Saint Joseph arrive au terme de sa course, entouré de Jésus et de sa Mère, puis reçoit la couronne du triomphe.

Saint Joseph
Opus Dei - Dernier clin d'oeil à Saint Joseph ! (n.7) Anton Raphael Mengs (1728-1779) - The Dream of St Joseph - Kunsthistorisches Museum

7. Bravo, bon serviteur !


L'enfance du Christ est rapportée par les évangiles comme élément significatif de l'histoire du salut (Benoît XVI, L'enfance de Jésus, 2012). Dans ce cadre, l'art chrétien n'a pas oublié la Sainte Famille, resserrée par les liens de l'amour et du service, dans l'accomplissement du plan de salut.

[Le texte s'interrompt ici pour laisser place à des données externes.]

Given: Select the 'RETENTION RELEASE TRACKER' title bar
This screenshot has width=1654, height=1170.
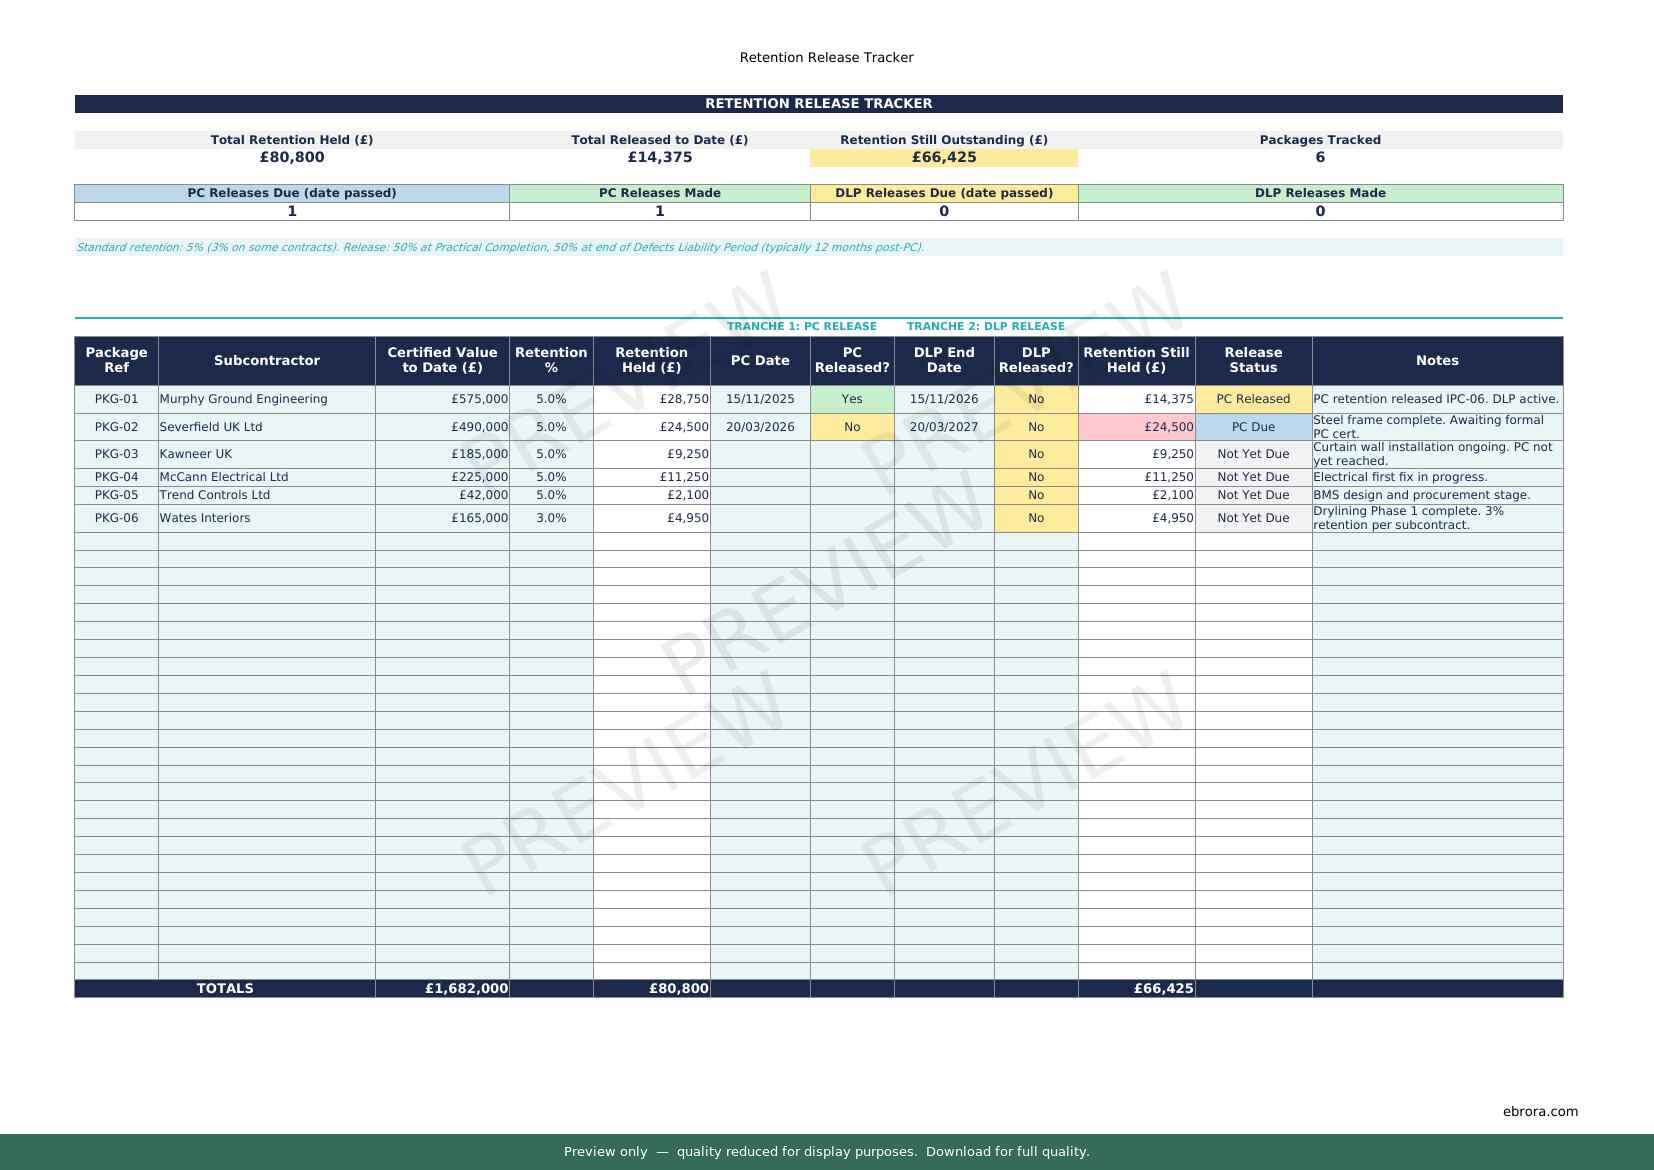Looking at the screenshot, I should tap(818, 104).
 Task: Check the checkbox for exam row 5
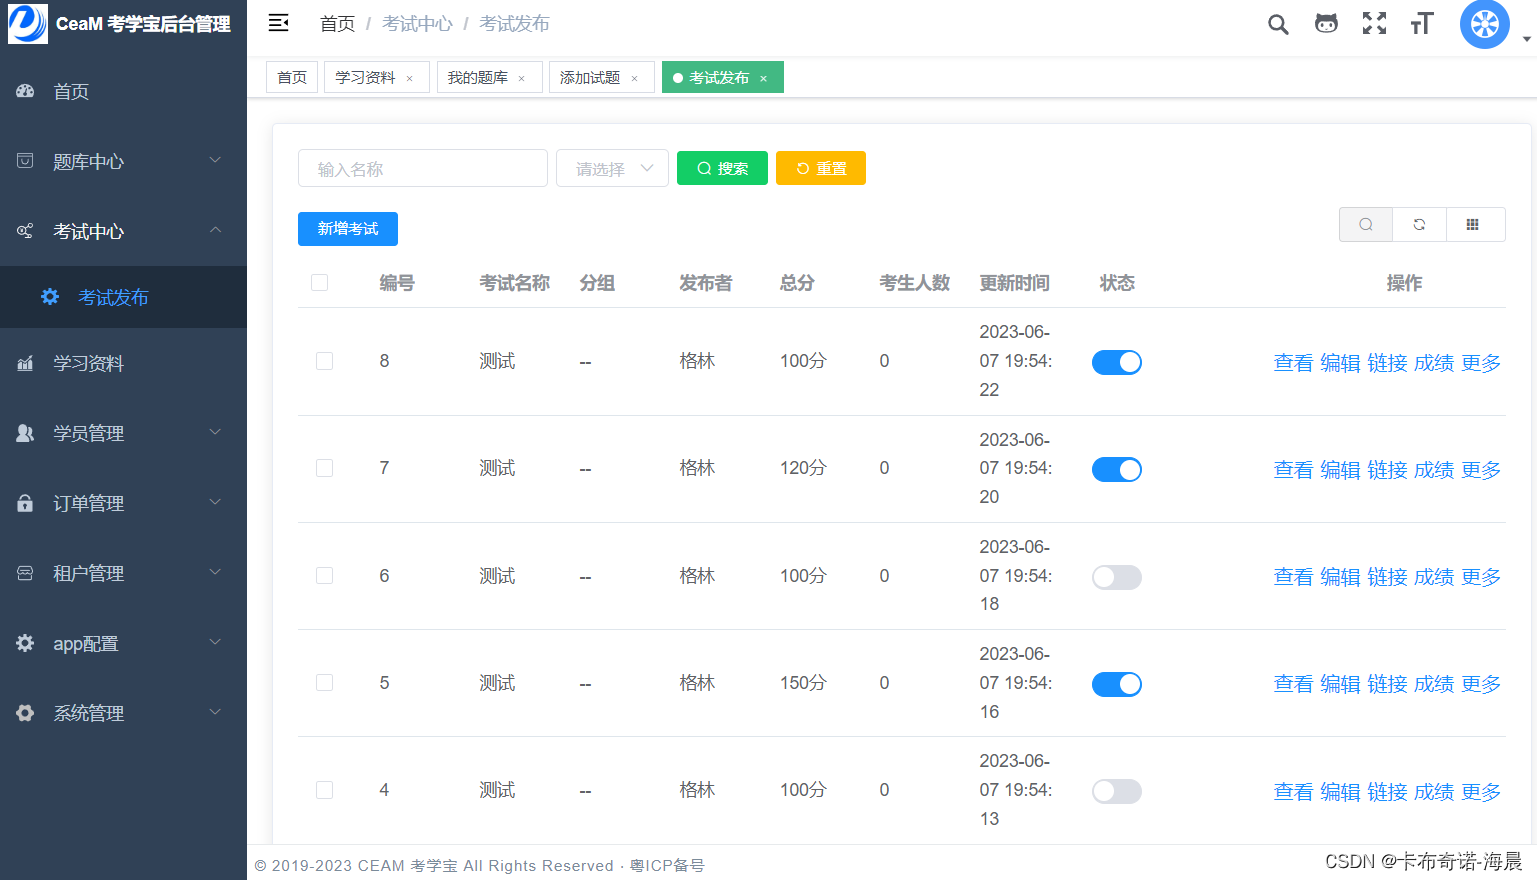click(x=324, y=682)
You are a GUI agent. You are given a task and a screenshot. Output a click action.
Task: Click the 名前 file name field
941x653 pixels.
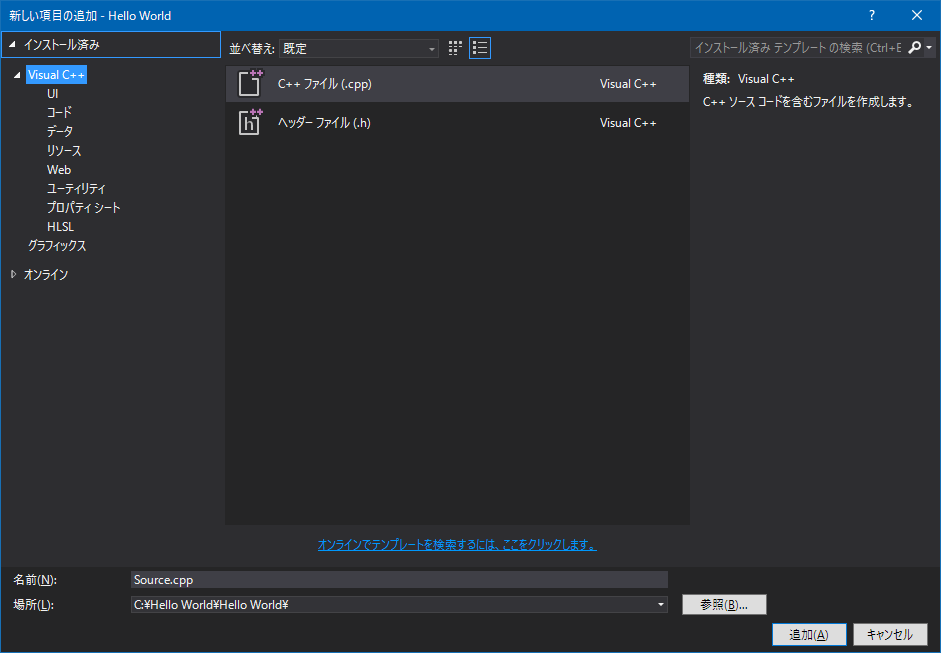[x=400, y=580]
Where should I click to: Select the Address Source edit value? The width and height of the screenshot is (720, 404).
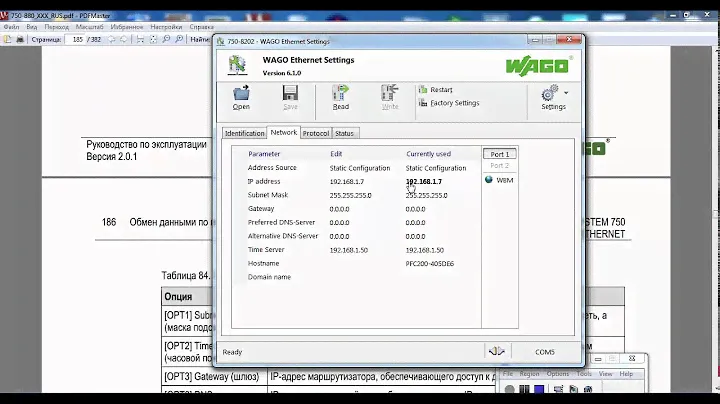(x=359, y=168)
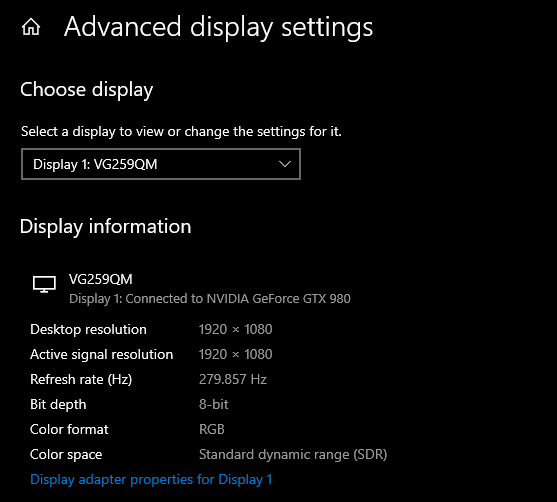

Serviteur de Dieu : un terme qui définit le croyant. Le juste pousse comme un arbre fécond auprès des eaux, comme un palmier toujours verdoyant… Isaïe dévoilera le parcours du Serviteur par excellence : le service sacré d'un sacrifice expiatoire. Le Premier Testament glorifie le service à Dieu. Un statut de glorieuse réputation qui rend libres et heureux.

La Nouvelle Alliance éblouit par la qualité des serviteurs. Le Christ l'est jusqu'à la croix ; Marie, « servante du Seigneur », anticipera à Cana la gloire de son Fils ; Joseph, chef de la famille, conçoit son autorité comme un service à la rédemption. Au sein de la Sainte Famille, Joseph a servi Jésus dans son rôle paternel : nourriture ; apprentissage du métier et de la prière ; ouverture aux rapports respectueux et charitables avec les autres. Il a enseigné beaucoup au Fils incarné.

Le profil humain de Jésus reflète les vertus de Joseph, qui fut ainsi guide et soutien de la sainteté du Sauveur. « Jésus devait ressembler à Joseph, par les traits de son caractère, par sa façon de travailler et de parler. Dans son réalisme, dans son esprit d'observation, dans sa manière de s'asseoir à table et de partager le pain, dans son goût pour exposer la doctrine d'une manière concrète, en prenant pour exemple les choses de la vie ordinaire, se reflète ce que furent ses rapports avec Joseph » (saint Josémaria, Quand le Christ passe §55).

J.-M. Crespi, La mort de saint Joseph (1712, Saint-Pétersbourg)

Joseph a réussi dans son rôle de maître car il s'est d'abord dépensé comme serviteur de Dieu. Une longue vie vouée à la formation du Sauveur du monde. Joseph s'est donné à fond, jusqu'à s'épuiser, comme le grain de blé qui annonce une moisson au centuple.

La toile de J.-M. Crespi, La mort de saint Joseph (1712, Saint-Pétersbourg) illustre les soins de Jésus et Marie au chef de famille mourant. Les évangiles apocryphes signalent que Joseph, dans son lit de mort, a été embrassé avec chaleur par Jésus avant de quitter ce monde. On pressent le dernier éloge du Sauveur : « Entre dans la joie de ton Seigneur » (Matthieu 25, 23).

Les artistes de la réforme catholique ont osé représenter le triomphe de Joseph, couronné par Jésus, tantôt enfant tantôt adulte. Jean Valdès (1670), maître du baroque sévillan, a relevé le défi, après d'autres, avec son style somptueux, plein de vigueur dans l'expression.

Le couronnement de Joseph : Jean Valdès (école baroque andalouse, 1670), Séville.